The moral...We did not go on the date.

The next day, I met a guy; we'll call him Tyler*. Tyler was a boy that I had noticed months ago but thought was way too good looking and social and flat out too good for me. He is perfect; the epitome of whom I am looking for. Anyways, Tyler and I met as I was trying to get him and another friend to converse. She thought he was cute, he didn't know who she was, and so on. He began to talk to me a little more than my friend, but I did not notice. He tells the story of our meeting differently than I do.

I digress.

He asked me out for that Friday evening. I accepted and we decided to talk about it later that week. He had made plans for us that I wasn't allowed to know about, so I was pretty excited; more excited than I had been with the other dates over the past while. On Friday, while I was at work Tyler sends me a text message that says, "I might be a little late tonight, I'm at the hospital." My initial thought is that he might be working there; he is studying a medical field. But I respond by questioning whether or not he is all right. All he said was "kinda..." Kinda? What does that even mean? Now I am worried. Not for my own selfish reasons that come into play later, but because I might actually like this guy. He calls me a bit later in the afternoon; still at the hospital, to let me know, from his drug induced state, that he still was not sure if he would be on time this evening. He was at the hospital! He works a bit in construction and was hit in the face by a piece of flooring while working. He had to get stitches just above his lip, left of his nose. Funny... how one guy can think of me while at the hospital with his own injury and I do not even cross the mind of another while there for a friend.

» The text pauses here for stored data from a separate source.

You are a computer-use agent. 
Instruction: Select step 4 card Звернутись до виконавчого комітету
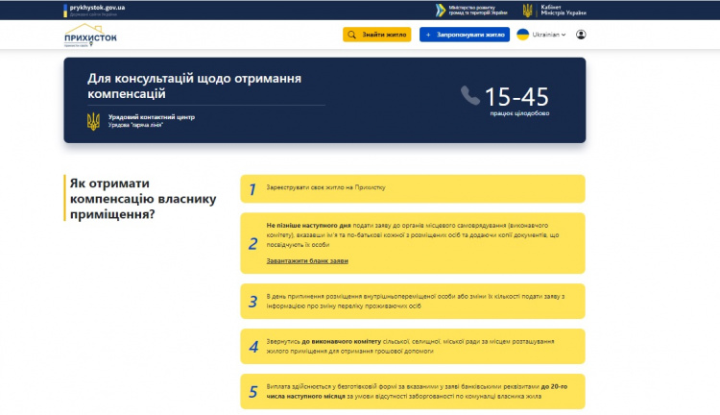coord(412,346)
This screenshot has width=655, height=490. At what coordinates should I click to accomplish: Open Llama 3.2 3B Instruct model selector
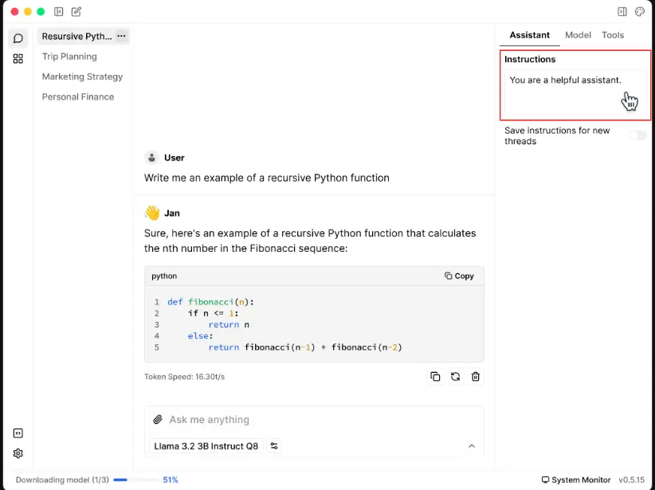coord(206,446)
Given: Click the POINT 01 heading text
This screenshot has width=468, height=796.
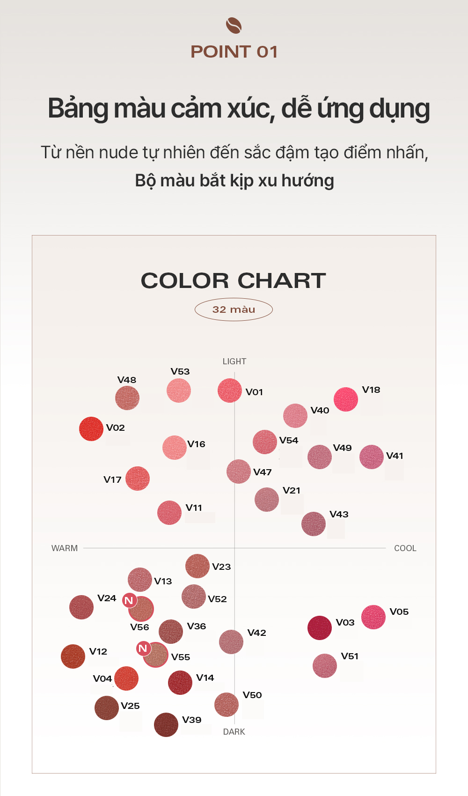Looking at the screenshot, I should click(234, 52).
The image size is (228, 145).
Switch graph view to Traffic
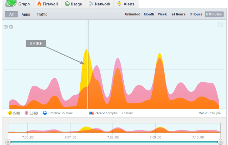click(x=42, y=15)
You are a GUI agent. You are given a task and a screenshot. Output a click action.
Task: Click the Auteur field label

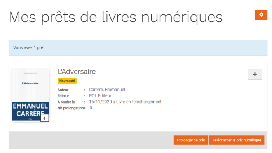(x=63, y=90)

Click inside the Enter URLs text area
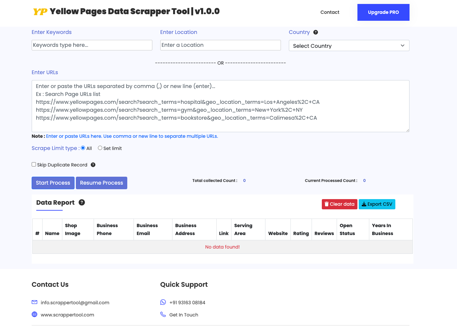(220, 105)
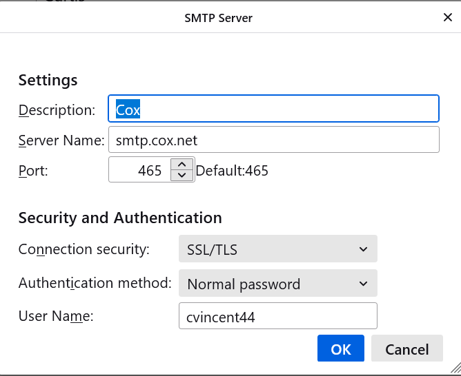Click the Authentication method label

click(95, 283)
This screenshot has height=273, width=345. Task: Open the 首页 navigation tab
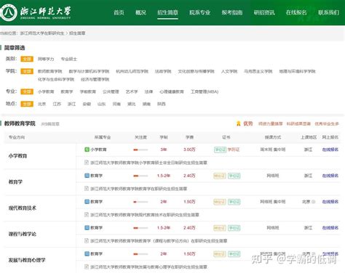point(119,12)
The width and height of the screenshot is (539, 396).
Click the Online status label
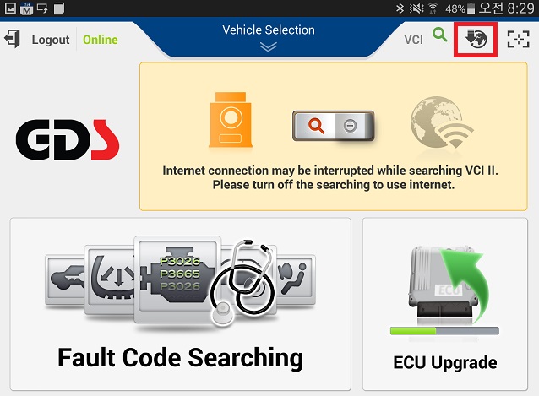tap(101, 40)
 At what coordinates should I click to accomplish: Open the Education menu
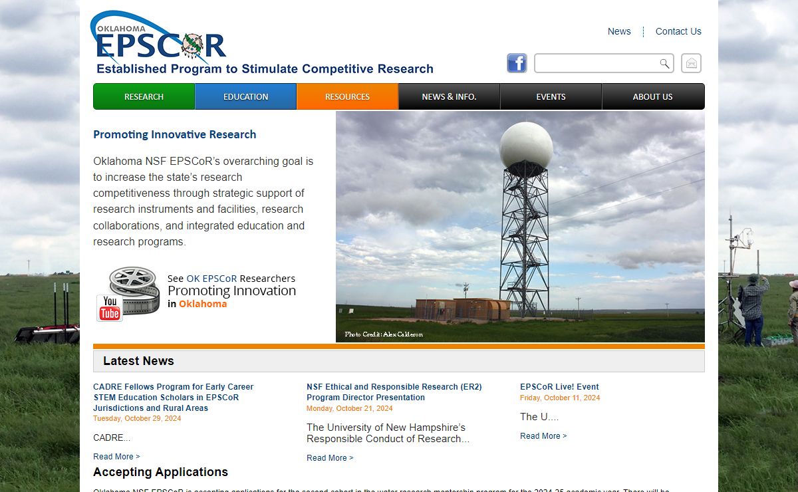pyautogui.click(x=245, y=96)
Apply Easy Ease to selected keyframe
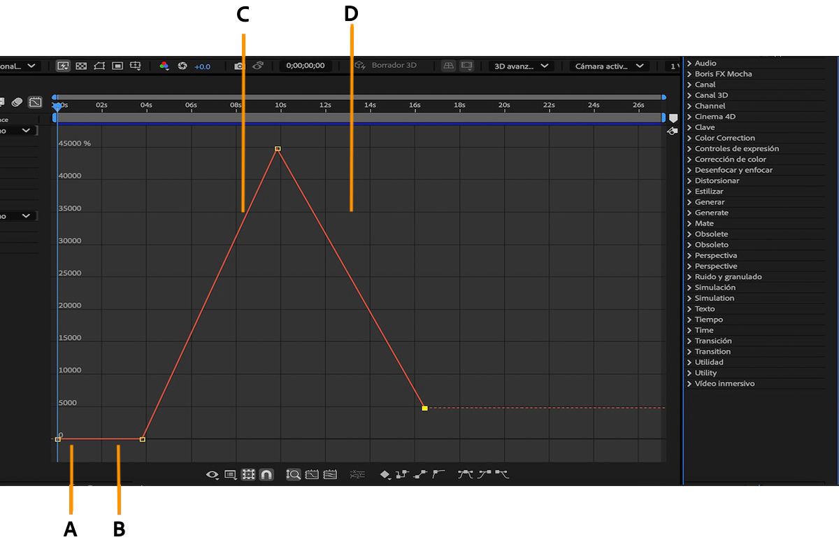The width and height of the screenshot is (839, 542). point(464,474)
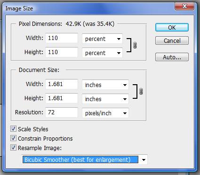Click the document size chain link icon
This screenshot has height=175, width=200.
click(x=141, y=91)
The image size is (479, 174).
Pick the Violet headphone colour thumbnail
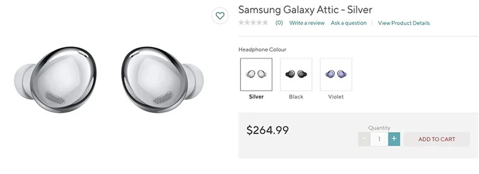[336, 75]
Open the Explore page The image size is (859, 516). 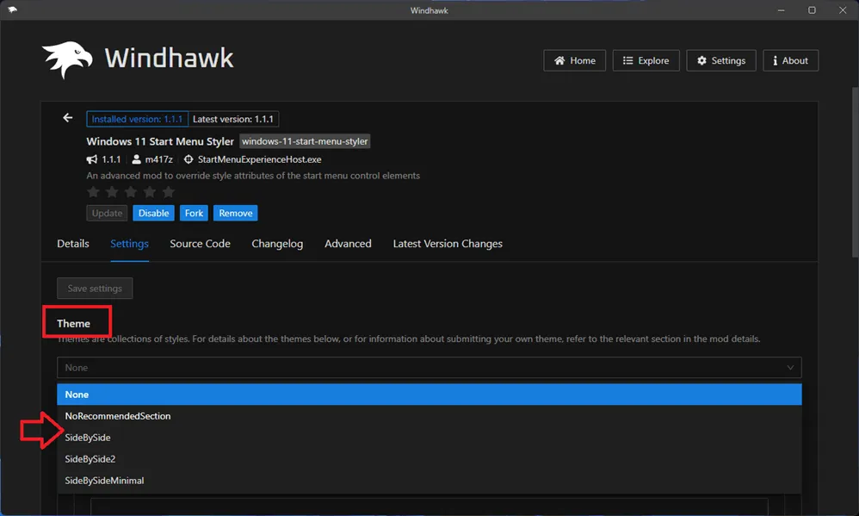[646, 60]

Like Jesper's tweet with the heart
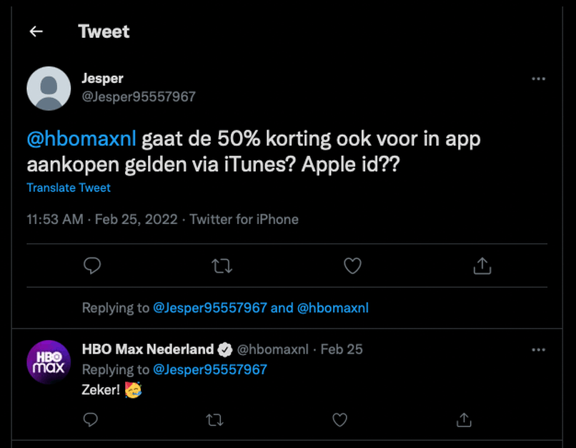click(x=352, y=266)
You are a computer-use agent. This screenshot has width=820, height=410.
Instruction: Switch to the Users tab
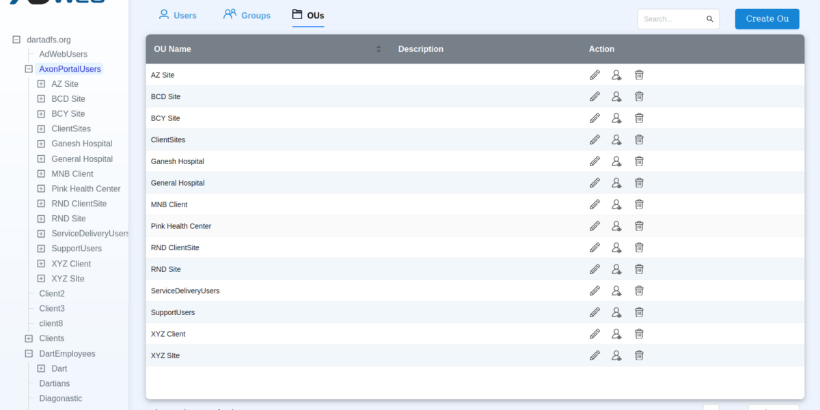(177, 15)
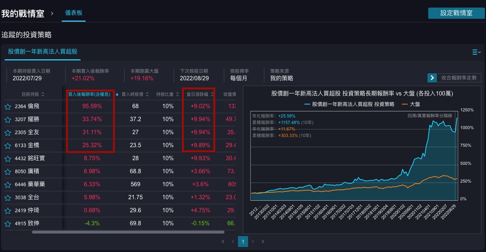Toggle star next to 4915 致伸

click(x=8, y=223)
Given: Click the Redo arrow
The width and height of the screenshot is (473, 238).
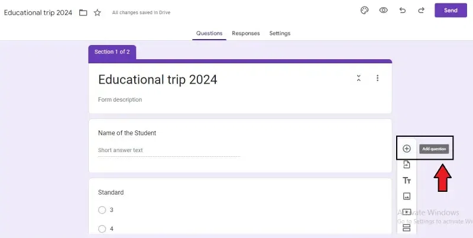Looking at the screenshot, I should [421, 11].
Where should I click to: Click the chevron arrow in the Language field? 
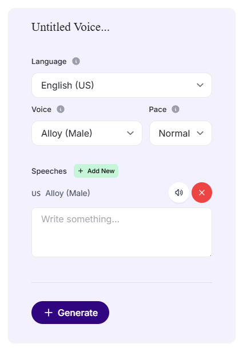200,85
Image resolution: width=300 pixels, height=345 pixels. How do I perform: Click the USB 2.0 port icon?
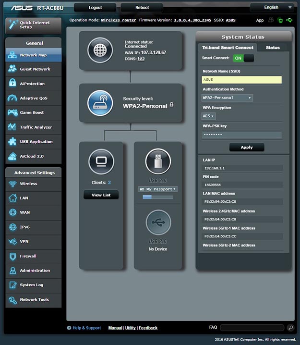point(158,222)
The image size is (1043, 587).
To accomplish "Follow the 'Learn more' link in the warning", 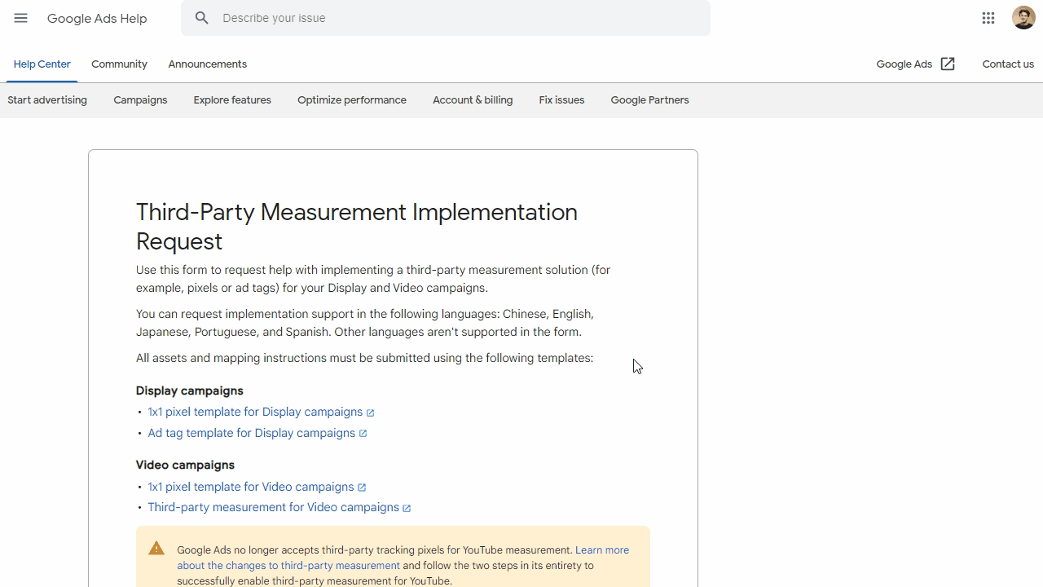I will point(601,550).
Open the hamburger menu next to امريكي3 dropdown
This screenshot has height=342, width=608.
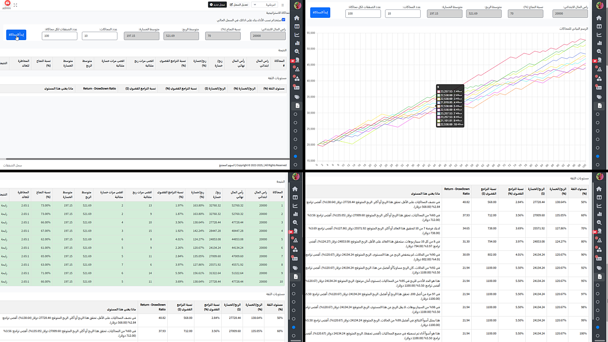click(282, 5)
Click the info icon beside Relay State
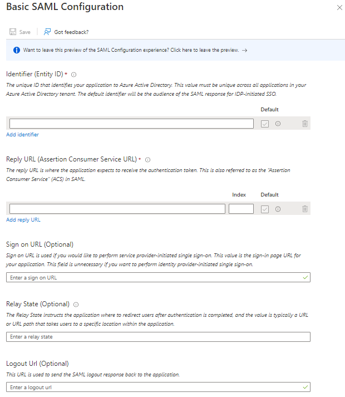 (76, 305)
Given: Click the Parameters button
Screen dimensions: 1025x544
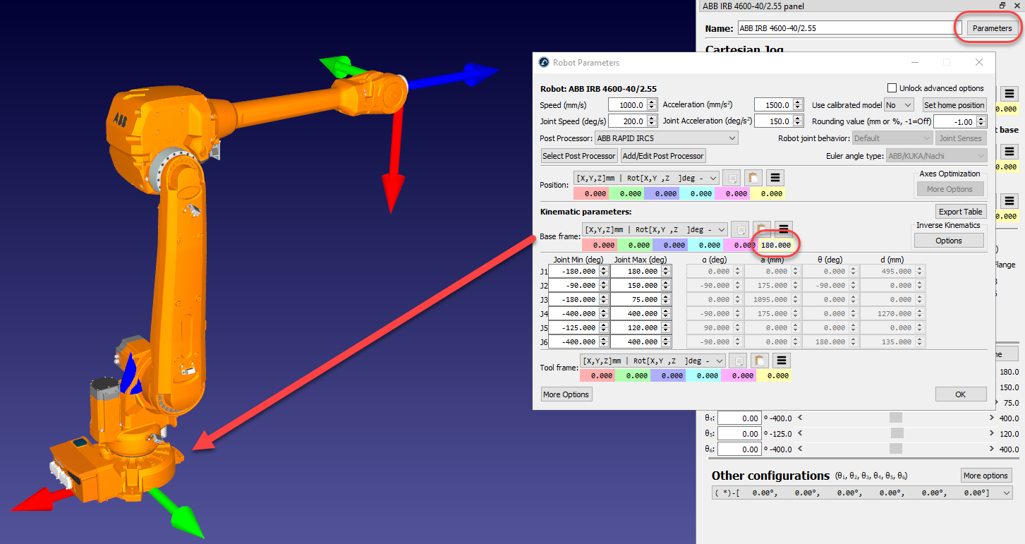Looking at the screenshot, I should (992, 28).
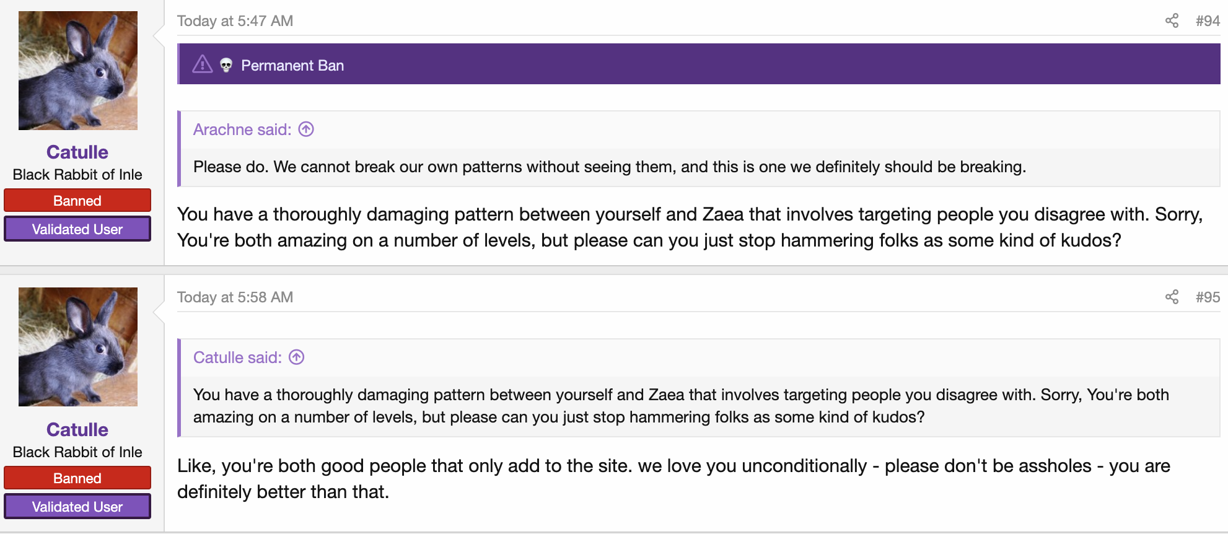
Task: Open post permalink #95
Action: click(1208, 297)
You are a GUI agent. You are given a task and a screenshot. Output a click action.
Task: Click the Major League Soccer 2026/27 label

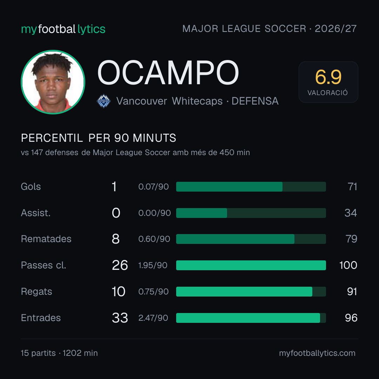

We did not go on the date.

But I suppose I have been on second date with these guys. Well... is it a second date, or another shot at the first? I am dating Tyler now, and loving it. I am having a great time, but with my habit of mishaps and trips up with fate, I don't foresee silly circumstances changing anytime soon. Maybe this is a test so I don't just settle for any guy. I will end up with someone who had to work to be with me. All relationships come with mountains, who knew that all of mine would be cliffs?